* _Description of the task_:
Your answer must be the lines of the entries below, exactly as written, from the first line through the line containing "Task: Click the compile".

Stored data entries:
-=-=-=-=-

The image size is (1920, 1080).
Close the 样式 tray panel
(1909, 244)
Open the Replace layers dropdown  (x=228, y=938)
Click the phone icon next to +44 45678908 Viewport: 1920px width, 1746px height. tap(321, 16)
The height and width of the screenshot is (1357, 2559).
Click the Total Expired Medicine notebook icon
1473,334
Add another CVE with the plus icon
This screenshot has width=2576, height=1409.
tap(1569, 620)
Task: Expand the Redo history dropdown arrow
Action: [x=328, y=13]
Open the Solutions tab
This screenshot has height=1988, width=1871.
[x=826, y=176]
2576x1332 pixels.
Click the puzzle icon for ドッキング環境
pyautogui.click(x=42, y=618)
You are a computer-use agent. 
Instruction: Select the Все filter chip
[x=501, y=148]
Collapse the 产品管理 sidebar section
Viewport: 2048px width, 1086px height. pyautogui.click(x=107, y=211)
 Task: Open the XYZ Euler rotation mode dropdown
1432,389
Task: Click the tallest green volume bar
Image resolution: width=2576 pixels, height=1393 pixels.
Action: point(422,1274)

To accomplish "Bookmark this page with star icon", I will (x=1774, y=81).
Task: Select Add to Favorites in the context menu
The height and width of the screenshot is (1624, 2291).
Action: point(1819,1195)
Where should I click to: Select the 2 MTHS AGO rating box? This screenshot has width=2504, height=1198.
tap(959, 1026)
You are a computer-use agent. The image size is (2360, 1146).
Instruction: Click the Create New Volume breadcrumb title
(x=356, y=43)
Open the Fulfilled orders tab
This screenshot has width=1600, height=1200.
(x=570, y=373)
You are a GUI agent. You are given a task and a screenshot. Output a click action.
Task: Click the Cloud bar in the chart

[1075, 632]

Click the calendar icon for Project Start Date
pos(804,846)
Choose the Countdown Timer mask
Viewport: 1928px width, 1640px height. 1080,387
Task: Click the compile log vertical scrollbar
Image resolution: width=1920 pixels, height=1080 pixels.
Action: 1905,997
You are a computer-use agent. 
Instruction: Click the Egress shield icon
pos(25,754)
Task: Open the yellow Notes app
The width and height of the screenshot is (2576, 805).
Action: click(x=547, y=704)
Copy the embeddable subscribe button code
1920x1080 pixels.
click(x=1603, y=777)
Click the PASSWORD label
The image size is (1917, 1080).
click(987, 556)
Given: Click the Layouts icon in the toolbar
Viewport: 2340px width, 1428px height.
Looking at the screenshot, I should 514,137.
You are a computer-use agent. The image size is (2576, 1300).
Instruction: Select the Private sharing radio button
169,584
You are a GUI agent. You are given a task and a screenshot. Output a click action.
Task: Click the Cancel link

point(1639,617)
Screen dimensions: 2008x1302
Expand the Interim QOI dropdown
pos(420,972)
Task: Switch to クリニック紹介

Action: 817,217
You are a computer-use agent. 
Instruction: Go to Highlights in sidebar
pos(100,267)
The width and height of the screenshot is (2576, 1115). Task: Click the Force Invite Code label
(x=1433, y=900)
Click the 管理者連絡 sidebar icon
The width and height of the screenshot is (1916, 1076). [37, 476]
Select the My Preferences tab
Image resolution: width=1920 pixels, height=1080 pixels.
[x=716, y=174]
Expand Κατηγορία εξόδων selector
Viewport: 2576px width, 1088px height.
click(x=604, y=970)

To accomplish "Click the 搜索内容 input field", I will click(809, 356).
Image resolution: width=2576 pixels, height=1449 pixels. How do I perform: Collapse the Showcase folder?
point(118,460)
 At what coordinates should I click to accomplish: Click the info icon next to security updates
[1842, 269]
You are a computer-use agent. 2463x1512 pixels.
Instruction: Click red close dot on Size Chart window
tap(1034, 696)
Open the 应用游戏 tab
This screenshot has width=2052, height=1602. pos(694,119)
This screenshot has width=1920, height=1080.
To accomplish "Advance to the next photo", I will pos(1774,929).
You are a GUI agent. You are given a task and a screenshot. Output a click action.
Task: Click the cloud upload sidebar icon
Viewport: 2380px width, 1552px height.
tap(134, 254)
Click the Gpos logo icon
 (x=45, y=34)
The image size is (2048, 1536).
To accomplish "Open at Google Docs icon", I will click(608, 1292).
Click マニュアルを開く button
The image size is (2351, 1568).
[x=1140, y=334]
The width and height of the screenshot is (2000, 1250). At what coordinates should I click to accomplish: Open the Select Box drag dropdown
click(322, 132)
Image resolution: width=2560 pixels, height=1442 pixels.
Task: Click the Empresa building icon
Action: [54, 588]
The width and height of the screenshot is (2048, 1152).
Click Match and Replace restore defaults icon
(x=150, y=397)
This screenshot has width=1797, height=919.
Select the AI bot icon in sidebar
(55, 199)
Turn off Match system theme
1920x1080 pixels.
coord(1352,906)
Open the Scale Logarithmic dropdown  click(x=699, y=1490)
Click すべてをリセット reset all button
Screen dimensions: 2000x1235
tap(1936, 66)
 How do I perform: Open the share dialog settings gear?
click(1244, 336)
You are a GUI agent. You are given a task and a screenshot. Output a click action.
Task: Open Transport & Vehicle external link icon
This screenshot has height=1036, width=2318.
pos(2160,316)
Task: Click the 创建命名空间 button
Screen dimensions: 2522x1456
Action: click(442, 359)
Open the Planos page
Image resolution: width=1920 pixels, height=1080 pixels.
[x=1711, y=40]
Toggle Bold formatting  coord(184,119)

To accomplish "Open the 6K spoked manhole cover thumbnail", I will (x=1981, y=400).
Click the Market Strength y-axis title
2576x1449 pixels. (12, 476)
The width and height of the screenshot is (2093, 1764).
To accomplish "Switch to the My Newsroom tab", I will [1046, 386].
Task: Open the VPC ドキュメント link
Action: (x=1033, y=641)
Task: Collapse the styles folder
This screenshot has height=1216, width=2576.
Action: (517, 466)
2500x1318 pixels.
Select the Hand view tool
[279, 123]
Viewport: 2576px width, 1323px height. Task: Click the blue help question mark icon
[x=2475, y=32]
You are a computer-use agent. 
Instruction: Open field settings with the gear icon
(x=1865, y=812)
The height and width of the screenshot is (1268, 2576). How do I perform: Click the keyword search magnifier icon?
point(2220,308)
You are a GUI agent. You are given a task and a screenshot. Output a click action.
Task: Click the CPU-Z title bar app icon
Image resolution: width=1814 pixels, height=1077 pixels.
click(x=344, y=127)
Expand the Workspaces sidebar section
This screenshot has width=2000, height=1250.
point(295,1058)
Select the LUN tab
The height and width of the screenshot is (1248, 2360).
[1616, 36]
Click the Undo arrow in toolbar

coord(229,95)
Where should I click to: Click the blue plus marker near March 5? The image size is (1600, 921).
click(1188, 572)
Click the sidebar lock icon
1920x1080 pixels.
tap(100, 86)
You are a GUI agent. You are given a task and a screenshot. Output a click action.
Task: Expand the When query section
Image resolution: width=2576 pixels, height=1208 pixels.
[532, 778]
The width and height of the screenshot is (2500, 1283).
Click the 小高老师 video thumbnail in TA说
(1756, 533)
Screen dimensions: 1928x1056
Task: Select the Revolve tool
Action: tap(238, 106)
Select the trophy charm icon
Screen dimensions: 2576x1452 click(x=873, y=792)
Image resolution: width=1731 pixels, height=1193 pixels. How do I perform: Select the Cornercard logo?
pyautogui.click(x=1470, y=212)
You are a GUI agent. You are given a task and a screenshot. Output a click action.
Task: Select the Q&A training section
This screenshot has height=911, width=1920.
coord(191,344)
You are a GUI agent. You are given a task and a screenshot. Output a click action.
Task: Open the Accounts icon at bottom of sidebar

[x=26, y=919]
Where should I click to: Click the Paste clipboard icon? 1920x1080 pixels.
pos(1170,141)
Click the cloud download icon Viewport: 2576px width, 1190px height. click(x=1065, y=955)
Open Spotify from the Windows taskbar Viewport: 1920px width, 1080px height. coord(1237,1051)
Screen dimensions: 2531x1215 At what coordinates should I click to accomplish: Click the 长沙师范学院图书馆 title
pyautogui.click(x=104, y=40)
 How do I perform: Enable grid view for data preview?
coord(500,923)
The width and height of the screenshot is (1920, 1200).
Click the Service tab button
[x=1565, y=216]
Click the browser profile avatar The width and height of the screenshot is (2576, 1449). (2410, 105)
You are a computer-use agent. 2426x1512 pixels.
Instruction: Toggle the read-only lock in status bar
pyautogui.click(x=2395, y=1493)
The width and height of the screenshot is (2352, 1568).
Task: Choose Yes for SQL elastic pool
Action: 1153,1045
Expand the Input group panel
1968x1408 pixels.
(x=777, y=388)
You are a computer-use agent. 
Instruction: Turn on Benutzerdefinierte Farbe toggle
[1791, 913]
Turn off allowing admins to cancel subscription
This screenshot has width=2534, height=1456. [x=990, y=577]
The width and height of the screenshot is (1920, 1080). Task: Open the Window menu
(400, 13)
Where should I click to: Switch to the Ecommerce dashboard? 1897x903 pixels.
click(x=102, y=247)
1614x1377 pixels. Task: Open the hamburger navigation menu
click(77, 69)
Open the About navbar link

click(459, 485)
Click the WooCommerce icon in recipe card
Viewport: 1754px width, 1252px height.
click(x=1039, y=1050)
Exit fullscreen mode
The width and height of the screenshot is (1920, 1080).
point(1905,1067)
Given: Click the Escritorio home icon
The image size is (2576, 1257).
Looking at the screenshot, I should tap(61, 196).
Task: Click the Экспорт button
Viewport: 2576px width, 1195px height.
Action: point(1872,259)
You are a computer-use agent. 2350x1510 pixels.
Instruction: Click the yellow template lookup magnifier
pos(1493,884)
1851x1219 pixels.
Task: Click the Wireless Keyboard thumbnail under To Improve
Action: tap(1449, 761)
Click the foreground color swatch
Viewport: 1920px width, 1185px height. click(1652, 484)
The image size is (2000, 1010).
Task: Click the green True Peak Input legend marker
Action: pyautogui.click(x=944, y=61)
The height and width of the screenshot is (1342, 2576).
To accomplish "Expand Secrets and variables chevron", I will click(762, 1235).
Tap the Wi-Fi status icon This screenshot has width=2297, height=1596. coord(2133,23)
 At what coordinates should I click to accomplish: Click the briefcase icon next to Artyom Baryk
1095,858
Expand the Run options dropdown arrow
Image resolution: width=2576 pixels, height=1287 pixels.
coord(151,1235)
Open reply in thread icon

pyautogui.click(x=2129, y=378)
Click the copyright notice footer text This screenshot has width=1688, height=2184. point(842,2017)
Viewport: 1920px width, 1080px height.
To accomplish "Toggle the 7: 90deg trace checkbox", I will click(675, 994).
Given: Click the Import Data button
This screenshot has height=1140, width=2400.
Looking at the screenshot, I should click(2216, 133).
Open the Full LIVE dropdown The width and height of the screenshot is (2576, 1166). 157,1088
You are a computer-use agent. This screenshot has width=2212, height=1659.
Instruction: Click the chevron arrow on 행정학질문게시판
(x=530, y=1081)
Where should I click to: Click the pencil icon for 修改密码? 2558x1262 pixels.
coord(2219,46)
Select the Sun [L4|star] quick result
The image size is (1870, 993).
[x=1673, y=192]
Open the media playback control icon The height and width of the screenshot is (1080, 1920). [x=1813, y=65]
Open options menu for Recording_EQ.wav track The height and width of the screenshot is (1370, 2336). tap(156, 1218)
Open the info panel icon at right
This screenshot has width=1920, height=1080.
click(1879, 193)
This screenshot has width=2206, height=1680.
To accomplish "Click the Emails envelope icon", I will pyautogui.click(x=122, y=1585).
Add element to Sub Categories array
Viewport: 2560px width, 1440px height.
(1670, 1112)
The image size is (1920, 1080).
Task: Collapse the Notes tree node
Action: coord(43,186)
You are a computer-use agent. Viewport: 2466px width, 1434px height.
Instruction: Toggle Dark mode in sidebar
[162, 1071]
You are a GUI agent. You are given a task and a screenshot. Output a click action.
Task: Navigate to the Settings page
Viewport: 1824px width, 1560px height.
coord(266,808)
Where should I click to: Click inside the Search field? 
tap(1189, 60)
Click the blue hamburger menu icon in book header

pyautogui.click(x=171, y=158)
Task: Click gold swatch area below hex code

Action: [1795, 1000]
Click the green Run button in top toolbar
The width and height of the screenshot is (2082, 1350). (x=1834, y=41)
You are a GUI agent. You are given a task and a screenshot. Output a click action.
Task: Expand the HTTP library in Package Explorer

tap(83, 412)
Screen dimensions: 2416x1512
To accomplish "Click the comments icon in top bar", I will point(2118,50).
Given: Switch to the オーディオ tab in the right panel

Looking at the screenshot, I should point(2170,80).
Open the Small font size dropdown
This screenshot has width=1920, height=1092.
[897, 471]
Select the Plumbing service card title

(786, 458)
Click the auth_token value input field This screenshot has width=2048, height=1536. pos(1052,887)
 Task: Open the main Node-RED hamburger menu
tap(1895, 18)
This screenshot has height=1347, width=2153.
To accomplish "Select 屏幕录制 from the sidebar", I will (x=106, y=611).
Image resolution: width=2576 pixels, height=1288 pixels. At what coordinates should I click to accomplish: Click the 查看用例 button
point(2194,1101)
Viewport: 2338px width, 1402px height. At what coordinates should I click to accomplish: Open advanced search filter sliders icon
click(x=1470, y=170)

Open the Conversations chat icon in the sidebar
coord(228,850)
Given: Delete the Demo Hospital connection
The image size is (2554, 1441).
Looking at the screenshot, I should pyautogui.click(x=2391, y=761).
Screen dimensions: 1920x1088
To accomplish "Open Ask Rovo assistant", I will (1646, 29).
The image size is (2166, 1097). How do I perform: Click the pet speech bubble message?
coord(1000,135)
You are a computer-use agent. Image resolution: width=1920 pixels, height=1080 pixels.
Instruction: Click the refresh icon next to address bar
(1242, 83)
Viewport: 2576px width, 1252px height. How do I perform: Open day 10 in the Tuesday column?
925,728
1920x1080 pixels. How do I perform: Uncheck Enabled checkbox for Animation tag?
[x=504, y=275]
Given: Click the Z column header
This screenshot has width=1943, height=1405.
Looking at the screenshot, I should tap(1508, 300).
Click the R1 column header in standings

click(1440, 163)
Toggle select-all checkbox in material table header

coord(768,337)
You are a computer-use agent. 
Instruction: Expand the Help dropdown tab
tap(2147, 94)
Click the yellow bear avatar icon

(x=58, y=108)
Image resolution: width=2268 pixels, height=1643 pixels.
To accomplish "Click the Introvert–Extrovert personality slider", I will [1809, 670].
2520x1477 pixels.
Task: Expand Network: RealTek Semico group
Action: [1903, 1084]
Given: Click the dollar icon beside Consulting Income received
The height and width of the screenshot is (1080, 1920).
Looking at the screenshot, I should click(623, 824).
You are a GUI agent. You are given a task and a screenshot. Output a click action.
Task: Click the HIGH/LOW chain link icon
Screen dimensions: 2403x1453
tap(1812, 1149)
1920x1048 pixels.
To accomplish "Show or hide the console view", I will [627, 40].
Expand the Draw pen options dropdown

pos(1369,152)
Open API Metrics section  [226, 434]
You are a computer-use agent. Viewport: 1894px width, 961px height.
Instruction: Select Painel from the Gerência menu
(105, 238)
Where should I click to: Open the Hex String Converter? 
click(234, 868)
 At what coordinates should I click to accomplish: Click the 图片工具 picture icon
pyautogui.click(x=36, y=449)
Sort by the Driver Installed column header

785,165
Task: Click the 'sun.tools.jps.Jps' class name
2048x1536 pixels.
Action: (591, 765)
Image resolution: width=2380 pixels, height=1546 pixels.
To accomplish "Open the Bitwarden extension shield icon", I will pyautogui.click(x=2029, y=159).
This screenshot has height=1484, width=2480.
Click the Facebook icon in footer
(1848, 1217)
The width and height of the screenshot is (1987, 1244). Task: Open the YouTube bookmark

-=-=-=-=-

* _Exercise response_:
The image size is (1920, 1080).
Close the 样式 tray panel
(1909, 244)
Open the Replace layers dropdown  (x=228, y=938)
Click the phone icon next to +44 45678908 Viewport: 1920px width, 1746px height. tap(321, 16)
The height and width of the screenshot is (1357, 2559).
Click the Total Expired Medicine notebook icon
1473,334
Add another CVE with the plus icon
This screenshot has width=2576, height=1409.
tap(1569, 620)
Task: Expand the Redo history dropdown arrow
Action: [x=328, y=13]
Open the Solutions tab
This screenshot has height=1988, width=1871.
[x=826, y=176]
2576x1332 pixels.
Click the puzzle icon for ドッキング環境
pyautogui.click(x=42, y=618)
You are a computer-use agent. 
Instruction: Select the Все filter chip
[x=501, y=148]
Collapse the 产品管理 sidebar section
Viewport: 2048px width, 1086px height. pyautogui.click(x=107, y=211)
 Task: Open the XYZ Euler rotation mode dropdown
1432,389
Task: Click the tallest green volume bar
Image resolution: width=2576 pixels, height=1393 pixels.
Action: point(422,1274)

To accomplish "Bookmark this page with star icon", I will (x=1774, y=81).
Task: Select Add to Favorites in the context menu
The height and width of the screenshot is (1624, 2291).
Action: point(1819,1195)
Where should I click to: Select the 2 MTHS AGO rating box? This screenshot has width=2504, height=1198.
tap(959, 1026)
You are a computer-use agent. The image size is (2360, 1146).
Instruction: Click the Create New Volume breadcrumb title
(x=356, y=43)
Open the Fulfilled orders tab
This screenshot has width=1600, height=1200.
(x=570, y=373)
You are a GUI agent. You are given a task and a screenshot. Output a click action.
Task: Click the Cloud bar in the chart

[1075, 632]

Click the calendar icon for Project Start Date
pos(804,846)
Choose the Countdown Timer mask
Viewport: 1928px width, 1640px height. 1080,387
Task: Click the compile log vertical scrollbar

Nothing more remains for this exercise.